So in between checking Facebook and various other news sites around the interwebs for updates on the 35,000-acre Bastrop wildfire on Labor Day, I decided it was high time for me to bottle some mead. For those of you keeping score at home, you'll remember that back in July I racked a 6-gallon batch of mead into 4 gallons of fig melomel and 3 gallons of prickly pear melomel. The airlocks on each fermentation vessel continued bubbling at a slow rate through the first week of August, and once all signs of fermenting ceased, I let them sit another few weeks 1) for good measure and 2) because I just didn't get around to bottling. This is what I ended up with:
I'm not entirely sure where I went wrong, but I sterilized far too few bottles for the amount of mead I had. Halfway through bottling the fig melomel I realized my error, sterilized another nine bottles, and still ended up three bottles short. I guess I expected the fruit to cut into the final volume more than it did.
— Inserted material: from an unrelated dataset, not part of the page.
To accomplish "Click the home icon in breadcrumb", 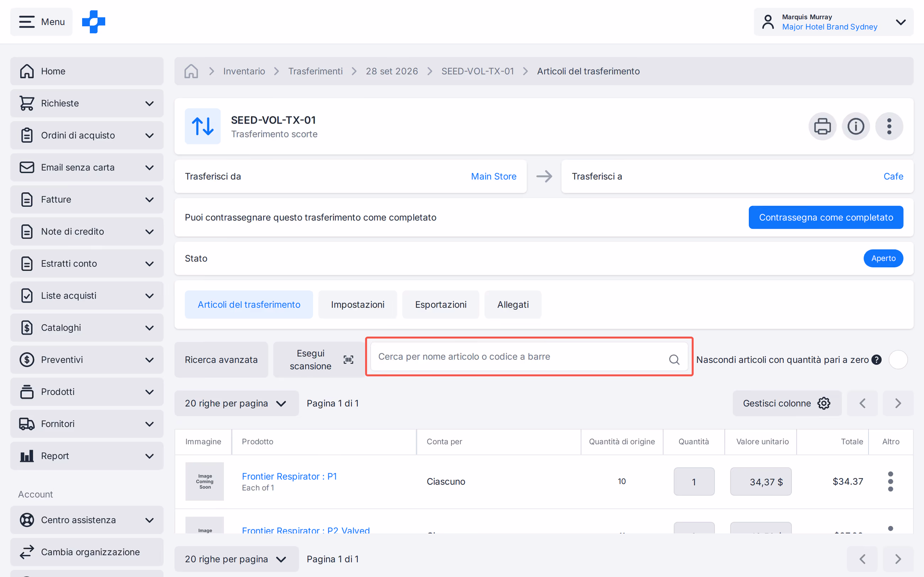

In any event, I finished the evening with 17 bottles of beautiful golden fig melomel, 14 bottles of beautiful crimson prickly pear melomel (three of which were merely washed and cleaned rather than sterilized, so they're in the fridge for early drinking) and a single bottle of mongrel, roughly half and half fig/prickly from leftovers from both batches. Having learned from my apfel wein experiment that I tend to enjoy carbonated fruit wines more than still, I opted to try my hand at my first bottle-conditioned meads to make with the bubbly. I added one teaspoon of granulated sugar to prime the bottles (dosage if you're a wine snob) which should effect a nice carbonation in the finished product.
As for the taste, it's too early to tell with the fig. I only had a small taste, and it seemed clean with not a lot of the harsh fusel alcohols that have marred my previous efforts. Beyond that, I'll have to wait and let it age a bit so it can mature. There was not a lot of fruit in the scent or flavor, but it was nice and dry with a good tannin body. The prickly pear, on the other hand, was quite mature and drinkable. There was a bit of harshness right away, but as the mead breathed for a few minutes this went away quickly. The prickly pear was very dry as well, and had a definite fruity profile, almost plum-like character. The tannins, which I'd been afraid of with my earlier effort at prickly pear mead several years ago, really help with the body of the melomel. If I had to characterize it, I'd say it tasted very much like a dry white merlot. That sounds strange, I know, but it had a similar color, flavor and mouthfeel. There's still that honey flavor underneath it all, but it's quite subtle, certainly not thick and syrupy like so many people expect with mead. This may turn out to be my best effort yet.